Una sera di molti anni fa con Lucio Dalla

Stiamo per celebrare un altro 4 marzo, un nuovo compleanno senza Lucio

Una sera di molti anni fa con Lucio Dalla

 

Lucarelli, CC BY-SA 3.0 , via Wikimedia Commons
Lucarelli, CC BY-SA 3.0 <https://creativecommons.org/licenses/by-sa/3.0>, via Wikimedia Commons

 

Una sera di molti anni fa con Lucio.
E’ fine estate e mezza città è ancora in vacanza.
In una Bologna semivuota c’è una perla da cogliere: un concerto di Dalla, gratuito, su un palco improvvisato in Piazza VIII agosto, di fronte al parco della Montagnola.
Lucio non si fa attendere, ama la sua città e ha voglia di dimostrarlo ancora una volta, regalando se stesso agli altri nel segno della generosità.
Ma le sue note magiche, e quelle parole intrise di poesia, restano imprigionate in un’aria greve e pesante.
Pochi cani sciolti sotto quel palco a gridare a gran voce l’entusiasmo per il cantautore poeta.
E intorno una città distratta e assente, che non capisce e non riconosce il suo campione.
Lucio canta nell’indifferenza in un silenzio che sa di distacco.
Lo scrivo oggi a distanza di tanto tempo , mentre stiamo per celebrare un altro 4 marzo, un nuovo compleanno senza Lucio.
La stessa Bologna che oggi lo rimpiange e lo glorifica, che lo celebra con le parole delle canzoni trasformate in luci in via D’Azeglio, allora era assente, lontana, quasi indifferente.
Solo quella morte improvvisa, nel 2012, in un hotel di Montreux sembra aver risvegliato le coscienze, raccontato alla citta’ e al mondo la grandezza di Lucio.

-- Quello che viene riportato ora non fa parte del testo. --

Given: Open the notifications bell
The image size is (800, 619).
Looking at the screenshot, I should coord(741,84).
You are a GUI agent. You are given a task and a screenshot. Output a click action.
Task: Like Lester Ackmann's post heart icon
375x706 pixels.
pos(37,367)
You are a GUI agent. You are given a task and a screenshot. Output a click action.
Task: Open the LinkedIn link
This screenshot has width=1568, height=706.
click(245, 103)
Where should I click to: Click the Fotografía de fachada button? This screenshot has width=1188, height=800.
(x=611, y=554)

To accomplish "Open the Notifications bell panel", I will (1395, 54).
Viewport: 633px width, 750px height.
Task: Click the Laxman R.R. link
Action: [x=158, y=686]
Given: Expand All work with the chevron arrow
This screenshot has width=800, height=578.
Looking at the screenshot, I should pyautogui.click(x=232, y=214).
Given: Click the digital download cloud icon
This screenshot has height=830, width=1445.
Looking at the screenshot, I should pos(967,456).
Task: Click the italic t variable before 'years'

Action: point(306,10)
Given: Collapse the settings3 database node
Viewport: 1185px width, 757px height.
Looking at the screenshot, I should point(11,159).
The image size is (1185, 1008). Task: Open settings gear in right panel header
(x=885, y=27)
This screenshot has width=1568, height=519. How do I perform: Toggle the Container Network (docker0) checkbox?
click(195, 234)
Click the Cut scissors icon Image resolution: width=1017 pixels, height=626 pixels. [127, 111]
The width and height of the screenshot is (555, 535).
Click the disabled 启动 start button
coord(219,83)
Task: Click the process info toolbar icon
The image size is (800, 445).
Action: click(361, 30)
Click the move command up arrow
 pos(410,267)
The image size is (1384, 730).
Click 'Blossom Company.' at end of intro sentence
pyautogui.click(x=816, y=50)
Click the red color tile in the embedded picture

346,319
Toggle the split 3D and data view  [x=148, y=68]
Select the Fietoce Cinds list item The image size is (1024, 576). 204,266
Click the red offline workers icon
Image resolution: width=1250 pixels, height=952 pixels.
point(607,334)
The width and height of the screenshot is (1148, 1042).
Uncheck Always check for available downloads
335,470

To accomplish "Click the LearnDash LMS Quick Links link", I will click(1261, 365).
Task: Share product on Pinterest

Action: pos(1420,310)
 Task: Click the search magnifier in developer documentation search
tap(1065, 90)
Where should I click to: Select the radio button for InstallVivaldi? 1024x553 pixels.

Un destino simile a tanti grandi della pittura, che hanno visto riconosciuta appieno la qualità della loro arte dopo aver salutato questo mondo.

Le canzoni di Lucio ripassate a memoria parola per parola, riascoltate in modo ossessivo dopo la sua morte, hanno rivelato una profondità di pensiero e una ricchezza di significati che pochi avevano capito appieno finché Dalla è rimasto con noi.
Solo dopo quell’addio, consumato nel cuore della notte come nel dramma del suo Caruso, il mondo, e la sua città, hanno capito che dietro la cuffia di lana e la barba incolta di quello strampalato menestrello c’era un genio vero.
E un uomo capace di insegnarci a vivere.